For a good example of the football purgatory in which the Bulls may soon live, one needs to look no further than at a fine Tulane team of a few years back. Led by the now-Buccaneer Shaun King, Tulane ran off an undefeated season. But, languishing in Conference USA, the Green Wave never had a shot at a national championship. The team never even sniffed the Top 10.

USF may become a force in Florida football. It may even beat Penn State in 2005 or the Gators in 2008. But, while it’s in Conference USA, the chances of having a major impact nationally seem about as strong as having a snow game at Raymond James.

Also, the question continues to linger, will head coach Jim Leavitt leave for greener pastures, bigger bowls and more money at another school?
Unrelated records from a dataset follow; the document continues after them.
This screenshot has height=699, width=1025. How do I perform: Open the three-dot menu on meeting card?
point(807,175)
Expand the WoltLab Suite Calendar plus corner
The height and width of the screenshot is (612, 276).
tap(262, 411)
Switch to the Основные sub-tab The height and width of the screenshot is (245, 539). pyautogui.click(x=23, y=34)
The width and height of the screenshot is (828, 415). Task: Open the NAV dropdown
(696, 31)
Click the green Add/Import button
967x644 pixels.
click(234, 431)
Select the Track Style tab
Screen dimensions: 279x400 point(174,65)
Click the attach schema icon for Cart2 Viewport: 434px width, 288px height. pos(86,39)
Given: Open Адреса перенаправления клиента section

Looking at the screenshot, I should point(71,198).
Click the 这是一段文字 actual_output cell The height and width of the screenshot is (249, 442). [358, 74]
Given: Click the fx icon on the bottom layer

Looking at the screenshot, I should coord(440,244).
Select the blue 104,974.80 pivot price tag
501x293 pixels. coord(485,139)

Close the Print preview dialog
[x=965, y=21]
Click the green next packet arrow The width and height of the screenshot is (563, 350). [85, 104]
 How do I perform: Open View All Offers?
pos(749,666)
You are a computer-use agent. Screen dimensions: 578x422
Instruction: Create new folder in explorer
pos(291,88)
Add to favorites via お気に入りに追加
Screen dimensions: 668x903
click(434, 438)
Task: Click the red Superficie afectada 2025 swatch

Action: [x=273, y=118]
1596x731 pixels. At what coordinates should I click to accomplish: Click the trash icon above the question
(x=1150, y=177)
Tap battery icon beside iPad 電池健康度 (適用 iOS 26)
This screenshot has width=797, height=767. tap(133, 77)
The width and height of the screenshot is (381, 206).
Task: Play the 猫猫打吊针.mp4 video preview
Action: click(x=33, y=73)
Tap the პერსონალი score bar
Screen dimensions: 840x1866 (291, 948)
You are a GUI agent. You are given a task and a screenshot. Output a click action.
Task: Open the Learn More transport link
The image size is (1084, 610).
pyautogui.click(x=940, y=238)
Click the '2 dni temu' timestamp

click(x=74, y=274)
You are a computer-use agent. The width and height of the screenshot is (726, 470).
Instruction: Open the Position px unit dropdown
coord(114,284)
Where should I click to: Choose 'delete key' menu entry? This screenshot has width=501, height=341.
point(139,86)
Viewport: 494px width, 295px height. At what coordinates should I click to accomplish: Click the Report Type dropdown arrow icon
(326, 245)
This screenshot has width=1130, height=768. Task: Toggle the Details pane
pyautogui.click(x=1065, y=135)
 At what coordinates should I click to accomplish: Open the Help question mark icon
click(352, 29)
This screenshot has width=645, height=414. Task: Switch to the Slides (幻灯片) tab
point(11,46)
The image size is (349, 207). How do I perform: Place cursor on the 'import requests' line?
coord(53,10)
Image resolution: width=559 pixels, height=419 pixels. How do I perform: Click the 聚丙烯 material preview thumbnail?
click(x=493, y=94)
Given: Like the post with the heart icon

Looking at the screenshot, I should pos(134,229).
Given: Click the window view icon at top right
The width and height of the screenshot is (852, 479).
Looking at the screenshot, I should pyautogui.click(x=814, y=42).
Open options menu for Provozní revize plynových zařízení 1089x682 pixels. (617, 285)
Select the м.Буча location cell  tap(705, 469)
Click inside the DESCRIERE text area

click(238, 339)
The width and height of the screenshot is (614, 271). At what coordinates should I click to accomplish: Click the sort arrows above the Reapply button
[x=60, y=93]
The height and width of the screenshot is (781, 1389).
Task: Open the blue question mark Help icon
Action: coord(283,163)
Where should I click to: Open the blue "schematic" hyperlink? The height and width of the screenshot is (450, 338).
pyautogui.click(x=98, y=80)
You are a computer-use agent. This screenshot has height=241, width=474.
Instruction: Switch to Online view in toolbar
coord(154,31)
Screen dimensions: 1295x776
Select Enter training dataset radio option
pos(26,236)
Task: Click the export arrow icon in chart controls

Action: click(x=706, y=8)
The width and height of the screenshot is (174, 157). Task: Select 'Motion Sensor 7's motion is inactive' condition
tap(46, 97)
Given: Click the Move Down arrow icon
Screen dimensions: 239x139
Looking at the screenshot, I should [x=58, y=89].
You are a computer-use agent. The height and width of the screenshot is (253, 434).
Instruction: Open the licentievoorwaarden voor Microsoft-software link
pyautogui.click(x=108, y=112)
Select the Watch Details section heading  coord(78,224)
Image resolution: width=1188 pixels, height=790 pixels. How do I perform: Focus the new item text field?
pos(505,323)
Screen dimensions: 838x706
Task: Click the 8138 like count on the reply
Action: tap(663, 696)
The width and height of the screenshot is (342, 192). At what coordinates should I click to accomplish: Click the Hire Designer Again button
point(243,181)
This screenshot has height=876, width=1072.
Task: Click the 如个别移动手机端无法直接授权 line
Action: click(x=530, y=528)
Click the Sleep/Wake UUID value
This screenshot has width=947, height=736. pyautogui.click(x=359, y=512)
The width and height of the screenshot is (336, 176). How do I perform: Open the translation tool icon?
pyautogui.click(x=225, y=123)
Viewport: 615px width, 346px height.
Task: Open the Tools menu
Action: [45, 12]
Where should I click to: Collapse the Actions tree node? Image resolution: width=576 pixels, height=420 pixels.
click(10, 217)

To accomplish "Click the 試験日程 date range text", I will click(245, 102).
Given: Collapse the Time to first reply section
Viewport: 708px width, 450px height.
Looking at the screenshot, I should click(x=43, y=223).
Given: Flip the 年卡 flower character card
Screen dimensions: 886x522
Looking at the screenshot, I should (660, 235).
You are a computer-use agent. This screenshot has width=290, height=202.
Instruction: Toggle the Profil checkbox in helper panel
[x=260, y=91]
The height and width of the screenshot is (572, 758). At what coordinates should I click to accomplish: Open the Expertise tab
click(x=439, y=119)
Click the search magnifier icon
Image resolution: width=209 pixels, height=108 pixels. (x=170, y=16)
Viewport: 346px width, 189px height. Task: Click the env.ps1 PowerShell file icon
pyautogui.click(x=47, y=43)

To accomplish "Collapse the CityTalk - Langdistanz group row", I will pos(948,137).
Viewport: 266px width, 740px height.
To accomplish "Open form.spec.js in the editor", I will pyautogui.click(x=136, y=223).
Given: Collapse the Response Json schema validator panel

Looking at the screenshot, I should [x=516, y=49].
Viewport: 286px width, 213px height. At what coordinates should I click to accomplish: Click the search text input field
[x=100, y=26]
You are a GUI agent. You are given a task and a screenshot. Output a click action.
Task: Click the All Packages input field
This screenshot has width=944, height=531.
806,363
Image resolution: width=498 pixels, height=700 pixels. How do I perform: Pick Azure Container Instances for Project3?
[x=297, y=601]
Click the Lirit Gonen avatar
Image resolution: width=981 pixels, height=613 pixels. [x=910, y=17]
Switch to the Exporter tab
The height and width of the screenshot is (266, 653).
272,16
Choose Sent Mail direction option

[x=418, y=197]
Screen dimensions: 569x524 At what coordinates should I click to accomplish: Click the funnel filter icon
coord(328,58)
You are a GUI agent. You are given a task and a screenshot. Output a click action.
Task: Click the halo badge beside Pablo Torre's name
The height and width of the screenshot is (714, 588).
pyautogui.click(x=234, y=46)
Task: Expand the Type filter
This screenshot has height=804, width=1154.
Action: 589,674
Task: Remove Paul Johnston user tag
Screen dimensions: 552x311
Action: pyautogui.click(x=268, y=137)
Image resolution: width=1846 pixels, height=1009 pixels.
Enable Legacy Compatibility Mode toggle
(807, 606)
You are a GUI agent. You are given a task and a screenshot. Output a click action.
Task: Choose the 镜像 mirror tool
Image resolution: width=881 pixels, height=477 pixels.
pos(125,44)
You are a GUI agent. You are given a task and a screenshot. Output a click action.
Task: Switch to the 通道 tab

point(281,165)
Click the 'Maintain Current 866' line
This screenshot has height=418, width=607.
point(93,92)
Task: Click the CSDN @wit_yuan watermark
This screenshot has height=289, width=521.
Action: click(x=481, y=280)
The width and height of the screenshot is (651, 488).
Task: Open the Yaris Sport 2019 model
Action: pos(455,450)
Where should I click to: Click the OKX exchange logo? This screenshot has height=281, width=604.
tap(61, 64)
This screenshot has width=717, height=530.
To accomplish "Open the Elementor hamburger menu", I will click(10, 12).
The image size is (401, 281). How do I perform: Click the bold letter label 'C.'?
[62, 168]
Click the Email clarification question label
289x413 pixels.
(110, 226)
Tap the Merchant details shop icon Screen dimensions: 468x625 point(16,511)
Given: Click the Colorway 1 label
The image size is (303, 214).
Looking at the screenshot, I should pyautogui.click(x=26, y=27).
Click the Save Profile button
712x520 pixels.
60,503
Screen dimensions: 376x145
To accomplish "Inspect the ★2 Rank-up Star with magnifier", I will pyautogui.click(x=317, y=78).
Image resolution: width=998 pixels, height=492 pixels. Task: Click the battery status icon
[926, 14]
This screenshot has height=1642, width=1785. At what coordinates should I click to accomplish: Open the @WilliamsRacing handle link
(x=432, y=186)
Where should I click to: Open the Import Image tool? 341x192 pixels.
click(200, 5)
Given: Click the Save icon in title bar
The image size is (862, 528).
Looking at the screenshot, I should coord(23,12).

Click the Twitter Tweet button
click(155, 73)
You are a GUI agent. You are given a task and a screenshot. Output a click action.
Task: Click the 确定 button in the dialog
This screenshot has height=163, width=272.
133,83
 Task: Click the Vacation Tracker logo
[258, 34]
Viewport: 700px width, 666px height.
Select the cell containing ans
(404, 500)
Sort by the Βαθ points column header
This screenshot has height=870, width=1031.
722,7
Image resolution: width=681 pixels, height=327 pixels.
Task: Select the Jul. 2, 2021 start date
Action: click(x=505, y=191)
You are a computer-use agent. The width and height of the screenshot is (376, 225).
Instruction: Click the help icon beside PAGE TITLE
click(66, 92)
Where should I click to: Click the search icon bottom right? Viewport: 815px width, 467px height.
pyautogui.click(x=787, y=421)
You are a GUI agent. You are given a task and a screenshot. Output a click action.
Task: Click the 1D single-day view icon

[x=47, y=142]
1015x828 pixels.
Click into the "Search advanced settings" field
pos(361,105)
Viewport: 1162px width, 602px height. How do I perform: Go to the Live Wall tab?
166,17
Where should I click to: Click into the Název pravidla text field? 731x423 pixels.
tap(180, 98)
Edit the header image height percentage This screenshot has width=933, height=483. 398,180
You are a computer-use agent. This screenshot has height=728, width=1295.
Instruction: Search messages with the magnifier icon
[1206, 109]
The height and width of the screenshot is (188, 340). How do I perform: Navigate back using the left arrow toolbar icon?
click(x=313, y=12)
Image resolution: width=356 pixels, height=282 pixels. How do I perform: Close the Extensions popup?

And so, USF seems to represent a microcosm of all of the problems with college football. The Bulls have done everything right. Their rise to a bowl-level team has been nothing short of meteoric.

But taking the next step may be difficult because the NCAA is rooted in its history. Can you think of the last time a Miami or Nebraska or Oklahoma or Florida State didn’t win the championship? Simply put, if a team’s not with a major conference, there seems to be little hope.

At least in college basketball there is still the opportunity for a Cinderella story. In college football, that seems to no longer exist.

Yes, making a bowl will be fun for the fans. It will probably bring national notoriety and help in recruiting.

But will it make a difference in the long run? Maybe a slight one, but probably not all that much.

Unless, of course, you like the Motor City.